A recent study showed that men who ate several grams of fish oil per day over 4 years increased their risk of prostate cancer by more than 40 percent. And their risk of aggressive prostate cancer increased by more than 70 percent.

Other studies have shown that increasing fish oil intake can increase men’s risk of heart disease and a sudden fatal heart attack.

Suddenly, long term, high intake of fish oil isn’t looking so good.

Balancing Fat Intake

The takeaway from all of this is that the real culprit may be high intake of omega 6 fats. Increasing omega 3 intake is one way to balance the negative effects of high omega 6 fat intake. But it isn’t the ideal way because it also increases some risks.

A much better approach is to improve the omega 6 to omega 3 ratio by reducing your consumption of omega 6 fats. You can do that by cutting out industrial seed oils like soy, corn, safflower, and canola. Instead, eat more traditional fats like butter and coconut oil. These fats, as we’ve seen in previous articles, have many health benefits even though they have been wrongly demonized by the media over the past half century.
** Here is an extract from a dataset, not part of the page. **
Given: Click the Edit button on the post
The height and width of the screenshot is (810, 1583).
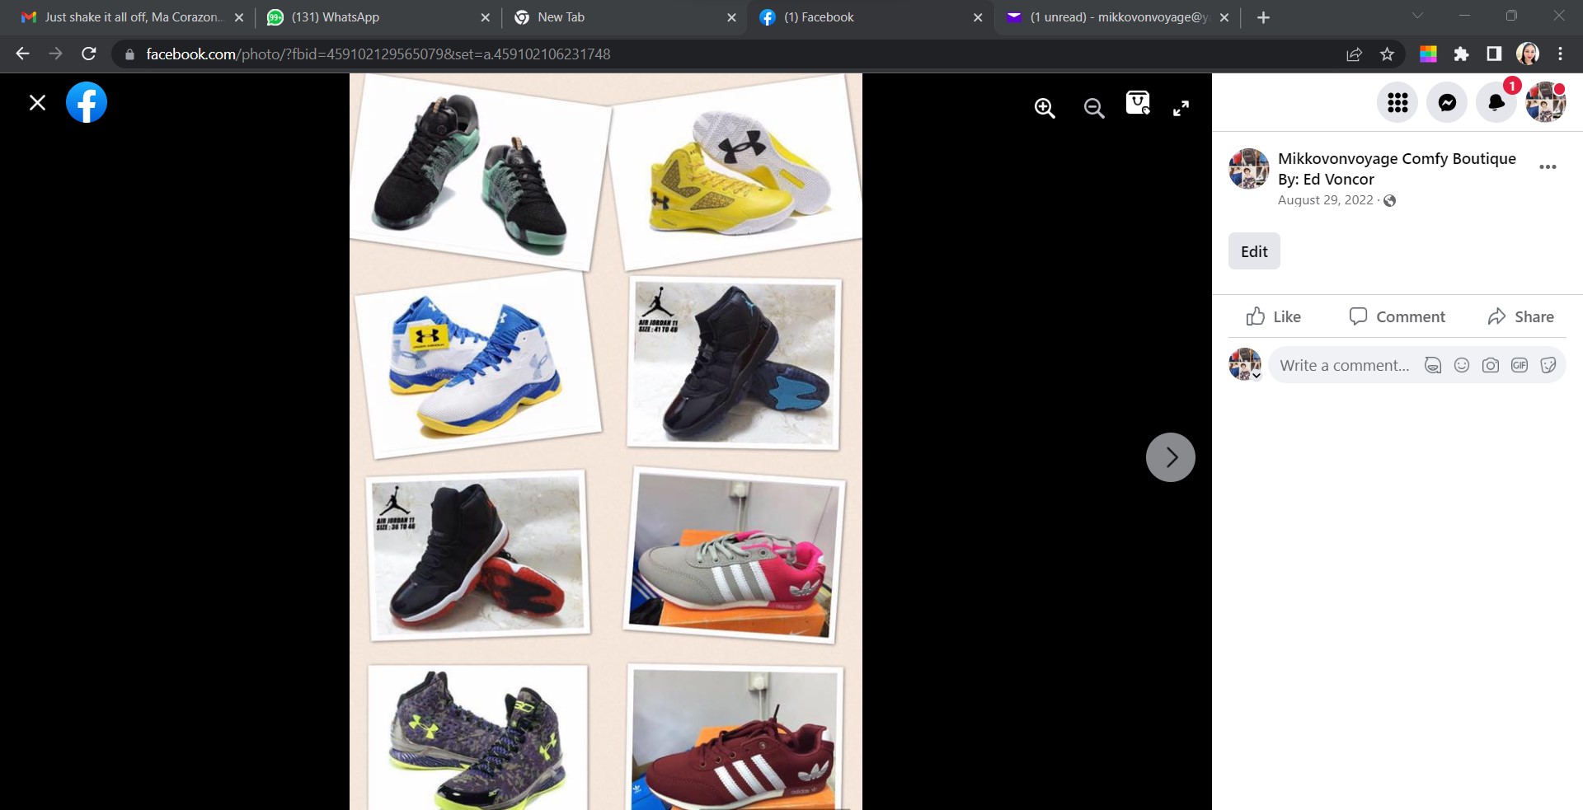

Does this mean that you should avoid all fish oil? Not necessarily. The problem is with long term high intake of isolated fish oil, which is unnatural. Think about that for a moment. The Inuit haven’t been eating fish oil capsules for millennia. They have been eating whole fish. And it turns out that makes a difference.

Balancing your omega 6 to omega 3 intake is still important, and for most men, after eliminating seed oils, eating some oily fish such as salmon once or twice a week is perfectly healthy. Whole fish is very different from capsules of rancid fish oil. Whole fish has been eaten by healthy people for thousands of years.
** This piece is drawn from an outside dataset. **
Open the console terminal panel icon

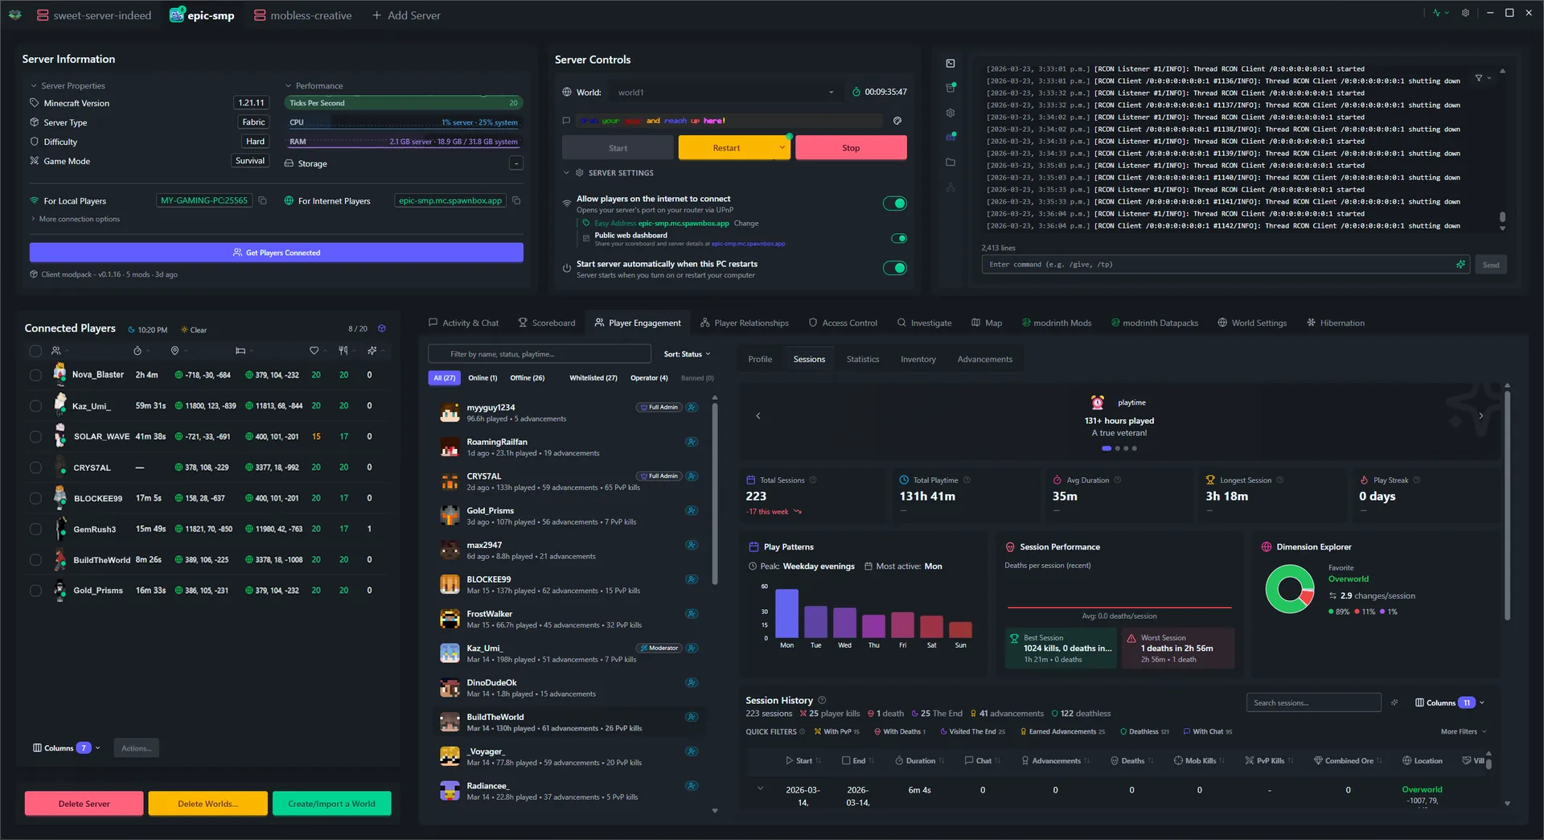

Also, there are some health conditions that require increasing fish oil intake. For example, a rare condition called Sjogren's syndrome can be successfully helped by a high intake of fish oil (5 grams per day). If you suffer from a condition that can be helped by fish oil, here are some suggestions that can help to reduce your risk of harmful effects.

  • Use only high quality, unheated, refrigerated liquid fish oil (not encapsulated) as that will give you the least rancid oil possible. Many of the health problems associated with fish oil are due to rancid oils.
  • Eat plenty of fresh fruit and vegetables to provide antioxidants that will prevent oxidation in your body.
  • Practice stress reduction and ensure that you get adequate sleep every night.

Do those things, and you will be safe.

Conclusion

In summary, don’t be duped by a multi billion dollar industry that wants nothing more than your money. While fish oil is perfectly healthy when eaten as part of a whole food (fish) in moderation, taking large amounts of processed, isolated fish oil capsules has a dark side. That includes increased risk of prostate cancer and heart disease.

A healthier solution is to reduce omega 6 fat intake and to eat moderate amounts of oily fish occasionally. Combine that with plenty of fruits and vegetables, sunshine, adequate sleep, and meaningful relationships, and you’ve got a recipe for health.